[Item position entries]

━━━━━━━━━━━━━━━━

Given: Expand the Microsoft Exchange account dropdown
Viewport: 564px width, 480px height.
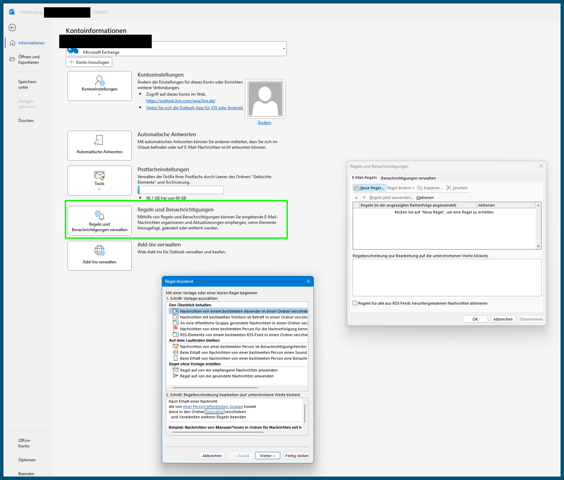Looking at the screenshot, I should point(284,49).
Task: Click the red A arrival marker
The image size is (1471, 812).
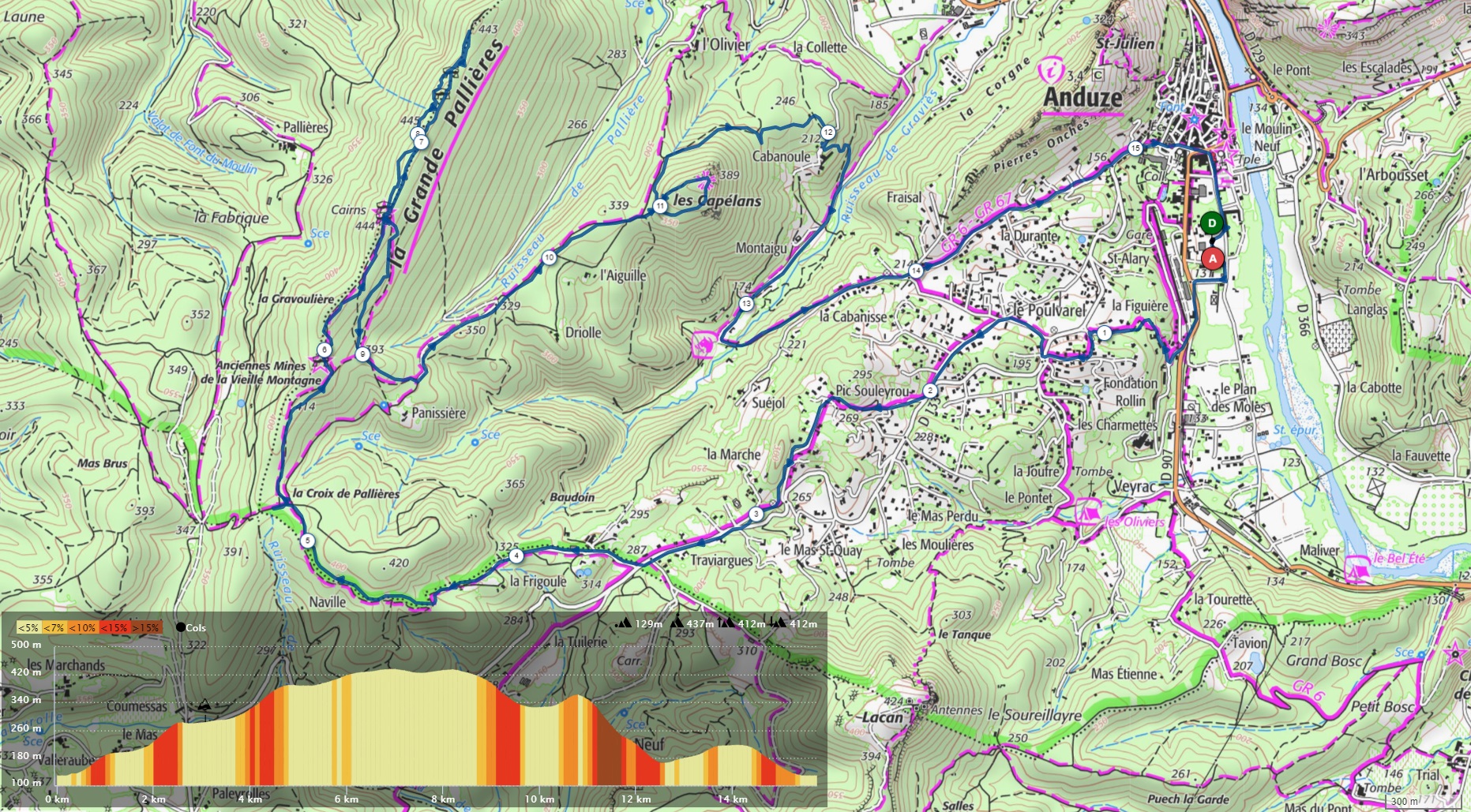Action: tap(1213, 258)
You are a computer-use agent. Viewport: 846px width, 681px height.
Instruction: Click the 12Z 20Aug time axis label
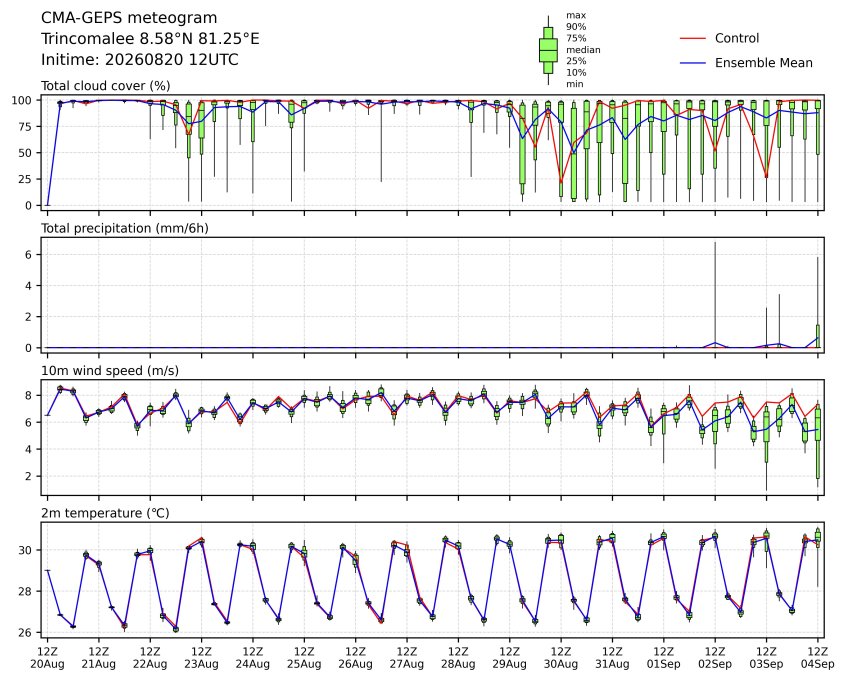click(47, 658)
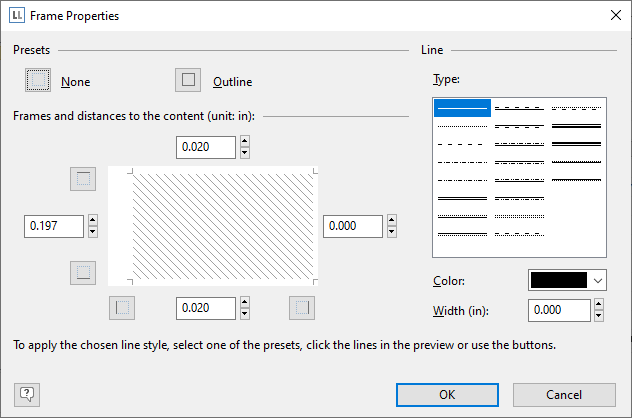Click the bottom distance input field

(206, 308)
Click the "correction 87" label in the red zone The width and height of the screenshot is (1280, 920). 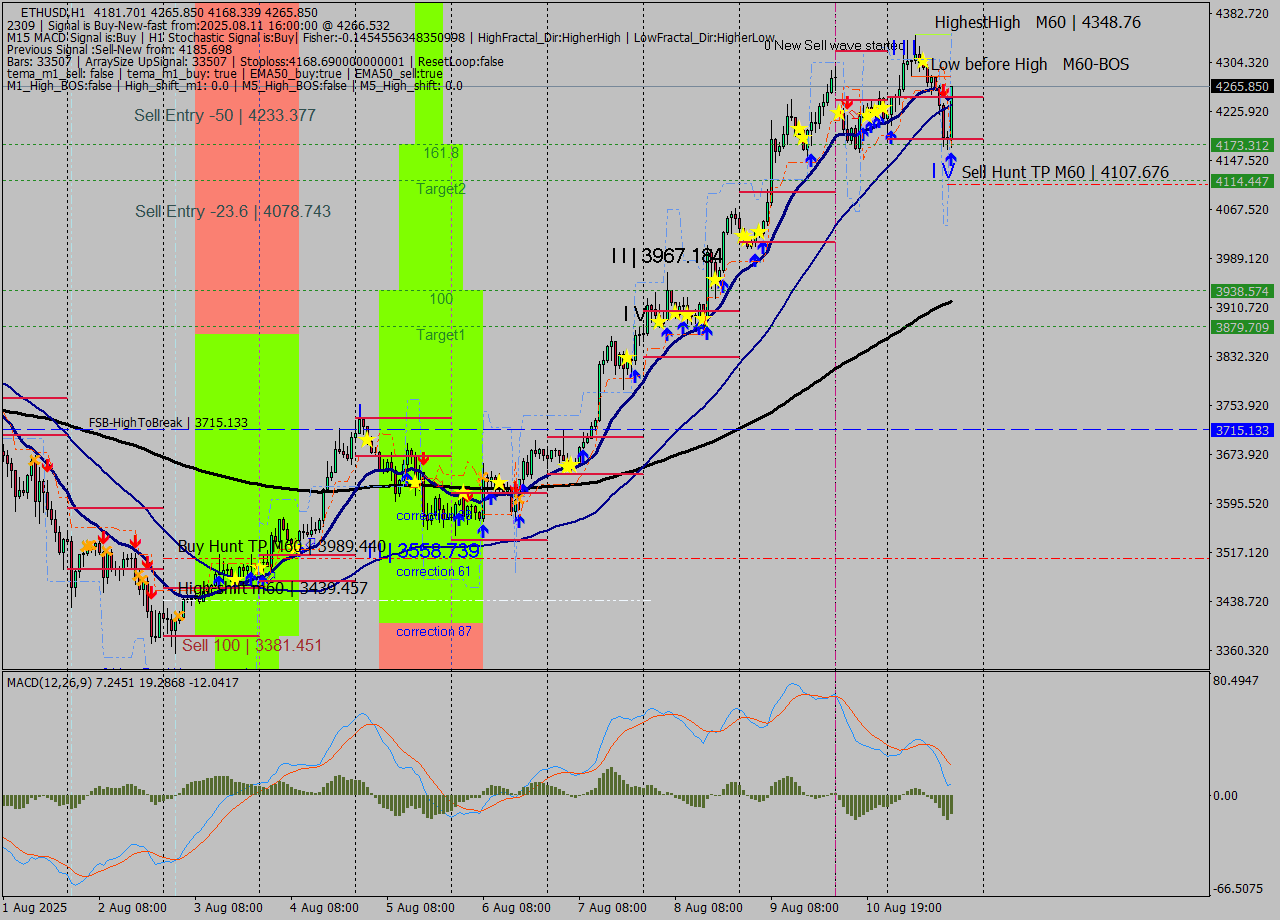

━━━━━━━━━━━━━━━━

▸ **TASK GOAL**: Transcribe every line of the material above word for word, and omit the pictures from your transcription.

▸ **RESULT OF THE TASK**:
Given: Expand the Microsoft Exchange account dropdown
Viewport: 564px width, 480px height.
Looking at the screenshot, I should point(284,49).
Task: Click the red A arrival marker
The image size is (1471, 812).
Action: tap(1213, 258)
You are a computer-use agent. Viewport: 846px width, 681px height.
Instruction: Click the 12Z 20Aug time axis label
click(47, 658)
Click the bottom distance input field

(206, 308)
Click the "correction 87" label in the red zone The width and height of the screenshot is (1280, 920). 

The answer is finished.